WHAT TO WORK ON | Return each of the lines below without changing anything in them.

Rows from a dataset:

┄┄┄┄┄┄┄┄┄┄┄┄┄┄┄┄┄┄┄┄

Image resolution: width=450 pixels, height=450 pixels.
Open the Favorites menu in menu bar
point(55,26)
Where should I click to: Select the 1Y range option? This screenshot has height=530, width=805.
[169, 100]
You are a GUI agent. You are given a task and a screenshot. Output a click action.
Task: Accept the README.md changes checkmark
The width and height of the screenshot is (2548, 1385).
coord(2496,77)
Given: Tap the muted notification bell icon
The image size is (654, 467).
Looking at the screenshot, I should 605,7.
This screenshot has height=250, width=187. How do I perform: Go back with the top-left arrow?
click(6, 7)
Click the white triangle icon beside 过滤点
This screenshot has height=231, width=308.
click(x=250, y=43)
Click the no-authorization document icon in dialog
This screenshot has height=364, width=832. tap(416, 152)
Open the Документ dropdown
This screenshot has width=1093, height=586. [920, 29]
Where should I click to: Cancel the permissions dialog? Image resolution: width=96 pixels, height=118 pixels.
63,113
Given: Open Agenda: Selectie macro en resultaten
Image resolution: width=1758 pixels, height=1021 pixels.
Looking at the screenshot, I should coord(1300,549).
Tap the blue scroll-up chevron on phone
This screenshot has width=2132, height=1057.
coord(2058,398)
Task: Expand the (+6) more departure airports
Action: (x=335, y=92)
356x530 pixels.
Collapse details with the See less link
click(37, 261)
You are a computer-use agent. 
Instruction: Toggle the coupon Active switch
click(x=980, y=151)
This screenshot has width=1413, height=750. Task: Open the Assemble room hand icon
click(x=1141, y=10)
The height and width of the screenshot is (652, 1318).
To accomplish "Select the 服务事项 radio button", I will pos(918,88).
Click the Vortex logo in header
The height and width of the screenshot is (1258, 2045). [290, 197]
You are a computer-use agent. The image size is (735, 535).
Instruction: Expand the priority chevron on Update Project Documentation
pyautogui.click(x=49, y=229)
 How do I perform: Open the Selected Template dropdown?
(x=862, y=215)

┄┄┄┄┄┄┄┄┄┄┄┄┄┄┄┄┄┄┄┄

SOLUTION BELOW |
Image resolution: width=450 pixels, height=450 pixels.
Open the Favorites menu in menu bar
point(55,26)
Where should I click to: Select the 1Y range option? This screenshot has height=530, width=805.
[169, 100]
You are a GUI agent. You are given a task and a screenshot. Output a click action.
Task: Accept the README.md changes checkmark
The width and height of the screenshot is (2548, 1385).
coord(2496,77)
Given: Tap the muted notification bell icon
The image size is (654, 467).
Looking at the screenshot, I should 605,7.
This screenshot has height=250, width=187. How do I perform: Go back with the top-left arrow?
click(6, 7)
Click the white triangle icon beside 过滤点
This screenshot has height=231, width=308.
click(x=250, y=43)
Click the no-authorization document icon in dialog
This screenshot has height=364, width=832. tap(416, 152)
Open the Документ dropdown
This screenshot has width=1093, height=586. [920, 29]
Where should I click to: Cancel the permissions dialog? Image resolution: width=96 pixels, height=118 pixels.
63,113
Given: Open Agenda: Selectie macro en resultaten
Image resolution: width=1758 pixels, height=1021 pixels.
Looking at the screenshot, I should coord(1300,549).
Tap the blue scroll-up chevron on phone
This screenshot has width=2132, height=1057.
coord(2058,398)
Task: Expand the (+6) more departure airports
Action: (x=335, y=92)
356x530 pixels.
Collapse details with the See less link
click(37, 261)
You are a computer-use agent. 
Instruction: Toggle the coupon Active switch
click(x=980, y=151)
This screenshot has width=1413, height=750. Task: Open the Assemble room hand icon
click(x=1141, y=10)
The height and width of the screenshot is (652, 1318).
To accomplish "Select the 服务事项 radio button", I will pos(918,88).
Click the Vortex logo in header
The height and width of the screenshot is (1258, 2045). [290, 197]
You are a computer-use agent. The image size is (735, 535).
Instruction: Expand the priority chevron on Update Project Documentation
pyautogui.click(x=49, y=229)
 How do I perform: Open the Selected Template dropdown?
(x=862, y=215)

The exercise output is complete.